STEP 6: Repeat Steps 3, 4, and 5 until the error ratio is smaller than the given tolerance  $(ER_{\lambda}^{nth} < T_{\lambda}^{G})$ 

Steps 3, 4, and 5 are repeated until the error ratio is smaller than the given tolerance  $(ER_{\lambda}^{nth} < T_{\lambda}^{0})$ . For the video broadcasting system, we set the tolerance to be 0.001.

STEP 7: Calculate the allocated target random failure rates of the subsystems  $(\lambda_{i,j}^{nth})$ 

If the error ratio is smaller than the given tolerance  $(ER_{\lambda}^{nth} < T_{\lambda}^{G})$ , then find the allocated target random failure rates of the subsystems.

The allocated target random failure rate of each encoder is as follows:

$$\lambda_{target,encoder}^{nth} = 5782.4 \text{ FIT}$$

To check the validity of this value, we compare the allocated target random failure rates of encoders with different parallel structures. These are shown in Table I. According to the results in Table I, the allocated target random failure rate of the encoder with 6-out-of-8 parallel structure is between those of the encoders with 5-out-of-8 and 7-out-of-8 parallel structures, and the values are gradually increasing as expected.

### 3) Reliability Allocation for Series Structure:

Because the target reliability of each encoder system is allocated from the video broadcasting system, the next step is allocating the target reliability of the encoder system to its series subsystems: an interface board, a processor board, a PMC board, and an audio board (Fig. 4). First, setting the RTRWs of the four electronic board systems is necessary. For example, Table II shows RTRW calculation results for the board systems. We count the approximate number of components in each board and calculate  $RENC_{i,j}$  assuming limited preliminary design information. For the  $RECSCC_{i,j}$  calculation, we estimate the complexity of BGA chip packages to be 10 and that of a large I/O (>25) chip

package to be 5. For example, because the processor board includes six BGA chip packages, the expected complexity sum is 60. After the calculation of  $RENC_{i,j}$  and  $RECSCC_{i,j}$ , we estimate  $w_a$  and  $w_b$  to be equal (i.e.,  $w_a = w_b = 0.5$ ), and then calculate  $RTRW_{i,j}$ . A high value for  $RTRW_{i,j}$  indicates a comparatively less reliable subsystem. Therefore, a comparatively large target random failure rate is expected.

Per the *RTRW* values shown in Table II, the target reliability of the encoder system can be allocated to its series subsystems. For example, the target random failure of the PMC board is calculated by multiplying the target random failure of the encoder system and its RTRW ( $e^{-\lambda_{i3} \cdot t} = e^{-\lambda_{i'} t \cdot RTRW_{i,3}}$ ). The complete results are shown in Fig. 6.

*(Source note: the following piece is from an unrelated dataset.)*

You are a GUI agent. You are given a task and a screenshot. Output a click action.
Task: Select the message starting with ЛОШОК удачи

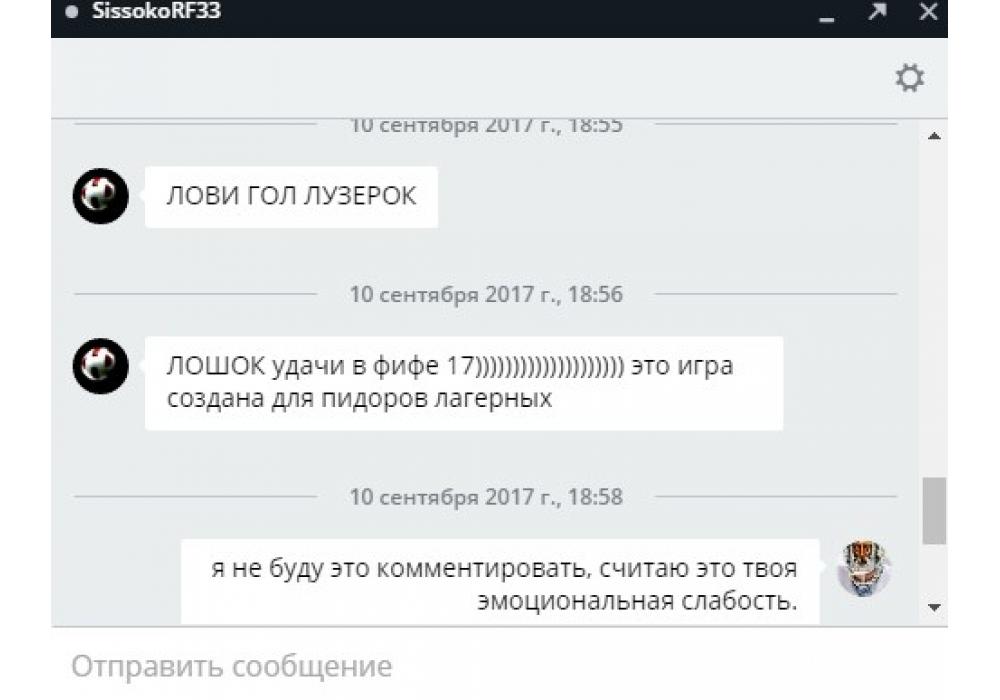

### C. Reliability Prediction and Assessment for PMC Board Design

For the random failure reliability prediction, the first step is to set component feature and usage condition information. The second step is to select a statistical data-based prediction model, and the third step is to calculate a random failure rate. The last step is to construct an exponential reliability function as shown in Fig. 7.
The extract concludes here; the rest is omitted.